Otter wants answers about power line decision
BOISE (AP) - Idaho Gov. Butch Otter has asked Secretary of the Interior Ken Salazar to send federal officials to Idaho to explain the federal Bureau of Land Management's decision for a 1,100-mile high-voltage transmission line route that Otter says disregards collaborative efforts in Idaho on route selection.
The Idaho Statesman reported that Otter wrote Salazar on Oct. 10 with concerns about the proposed Gateway West transmission line. Otter said the preferred alternative selected by the BLM and released earlier this month tossed out routes through the Morley Nelson Birds of Prey Conservation Area south of Kuna and instead selected routes through private land.
"Ultimately, BLM headquarters choose to disregard these collaborative efforts and selected preferred alternative routes that do not have the support of the state, local communities, or state and local staff," Otter wrote. "In so doing, BLM headquarters ignored two years of collaborative effort and its own justification for not including a designated preferred alternative in the draft EIS."

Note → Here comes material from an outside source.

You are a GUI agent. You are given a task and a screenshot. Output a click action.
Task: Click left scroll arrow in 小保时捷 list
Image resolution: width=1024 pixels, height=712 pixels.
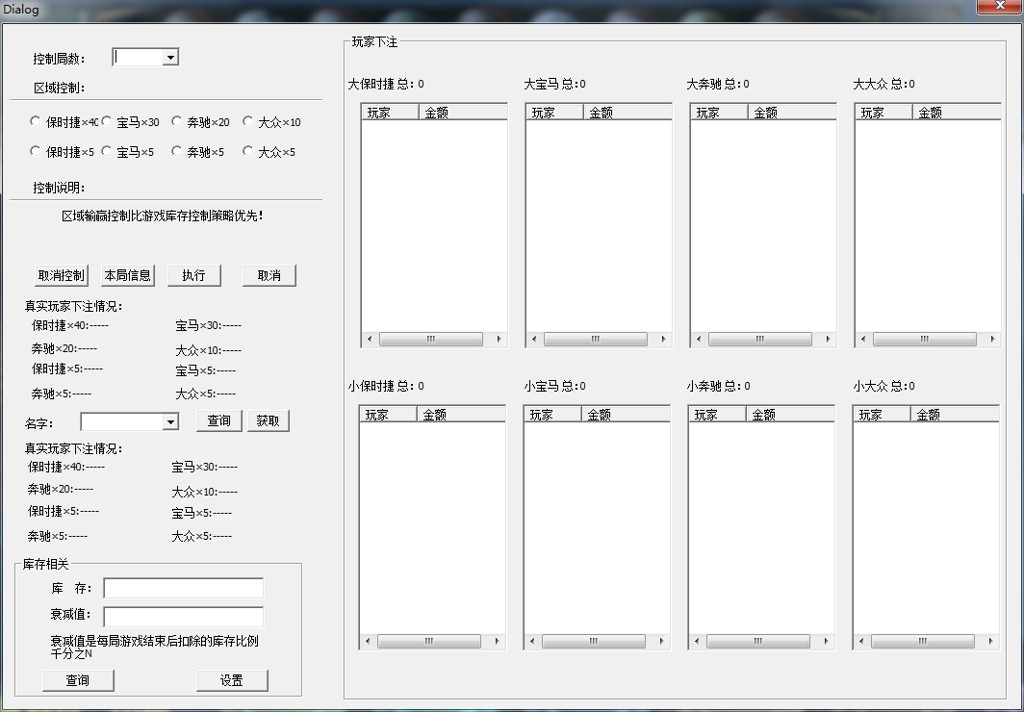tap(367, 641)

BLM officials said the law establishing the Birds of Prey area requires any major action to improve raptor habitat, and the power line wouldn't do that.
The project is proposed by Rocky Mountain Power and Idaho Power Co. and stretches from Glenrock, Wyo., to Murphy, Idaho, southwest of Boise and is projected to upgrade the distribution of electricity in both states.
Early routes were met with opposition and criticism by citizens, farmers and government officials worried about the line being built on private land.
The BLM's preferred option shows the line will cross about 25 miles of public land and 100 miles of private land in Cassia County, one early hotbed of opposition.
The BLM still could make changes before it finishes its environmental impact statement later this year, but every mile adds $1.5 million to $2.5 million to the utilities' costs of construction, state officials said. Those extra costs are then passed on through consumer rates.
The BLM is taking public comments on the preferred route.